Кажется, в рукописи, с которой я списал, есть какая-то неточность, но, во всяком случае, неважная. Не правда ли, что эта молитва уже человека нашего, XIX века? Ни Златоуст, ни Григорий, ни Василий, ни другие молитвенники (если не ошибаюсь) не сказали бы: не знаю, чего мне просить, не знаю, чего мне нужно, безмолвствую, не умею молиться, Сам во мне молись. Это молитва человека верующего, но критически относящегося к собственным движениям души, обессиленного анализом себя самого и своих потребностей. Впрочем, мне казалось бы, что молитва современного человека, у которого сознание, так сказать, заступило место совести, а размышление заглушило ее простой голос, — у которого сознание, отражая в себе как в зеркале все движения души, заставило усомниться в их искренности и в собственной правдивости, — молитва такого человека, устающего борьбы и возни с самим собой, могла бы выразиться иногда в одном простом вопле: Господи, отыщи во мне правду мою!» (с. 288–289, письмо от V-нач.X.1872).
На вопрос Аксакова Самарин отвечал 5/17.X.1864 из Брюсселя:
«Ты спрашиваешь, пишу ли я Дневник. — Странный вопрос, почти даже обидный для меня. Или ты не знаешь, что дневники могут вести только немцы или англичане.
А действительно стоило бы. Сколько интересного» (с. 207).

§ ПРЕДОСТАВЛЕННЫЕ СТРОКИ:

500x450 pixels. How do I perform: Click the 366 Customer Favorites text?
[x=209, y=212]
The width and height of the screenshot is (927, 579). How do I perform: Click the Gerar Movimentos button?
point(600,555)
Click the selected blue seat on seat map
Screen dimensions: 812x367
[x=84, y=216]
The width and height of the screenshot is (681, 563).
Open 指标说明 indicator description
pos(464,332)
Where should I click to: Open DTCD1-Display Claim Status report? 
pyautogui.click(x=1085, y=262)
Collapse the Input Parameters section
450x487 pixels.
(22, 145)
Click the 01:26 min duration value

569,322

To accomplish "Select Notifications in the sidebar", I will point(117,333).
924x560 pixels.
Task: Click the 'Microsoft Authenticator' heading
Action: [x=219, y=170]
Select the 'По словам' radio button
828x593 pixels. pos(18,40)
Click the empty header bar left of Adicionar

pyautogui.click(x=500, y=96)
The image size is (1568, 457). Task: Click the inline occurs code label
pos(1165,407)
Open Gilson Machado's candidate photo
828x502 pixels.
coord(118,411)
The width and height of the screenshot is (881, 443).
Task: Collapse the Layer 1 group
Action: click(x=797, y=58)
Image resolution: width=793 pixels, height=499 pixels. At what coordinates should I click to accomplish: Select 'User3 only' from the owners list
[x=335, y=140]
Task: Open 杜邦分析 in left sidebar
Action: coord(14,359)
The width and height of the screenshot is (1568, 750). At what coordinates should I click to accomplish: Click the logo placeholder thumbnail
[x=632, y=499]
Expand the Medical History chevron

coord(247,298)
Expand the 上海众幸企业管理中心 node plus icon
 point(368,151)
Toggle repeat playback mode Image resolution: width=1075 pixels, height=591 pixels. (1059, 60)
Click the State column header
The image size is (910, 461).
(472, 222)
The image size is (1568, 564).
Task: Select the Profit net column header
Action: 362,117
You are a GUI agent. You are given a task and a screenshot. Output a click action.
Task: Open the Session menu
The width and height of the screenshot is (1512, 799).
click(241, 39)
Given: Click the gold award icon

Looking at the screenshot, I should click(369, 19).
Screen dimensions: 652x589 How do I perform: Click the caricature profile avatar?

§ ЗАДАНИЕ: Выпишите все имена молитвенников, которые названы в тексте для чтения.

§ РЕШЕНИЕ НИЖЕ: Златоуст, Григорий, Василий.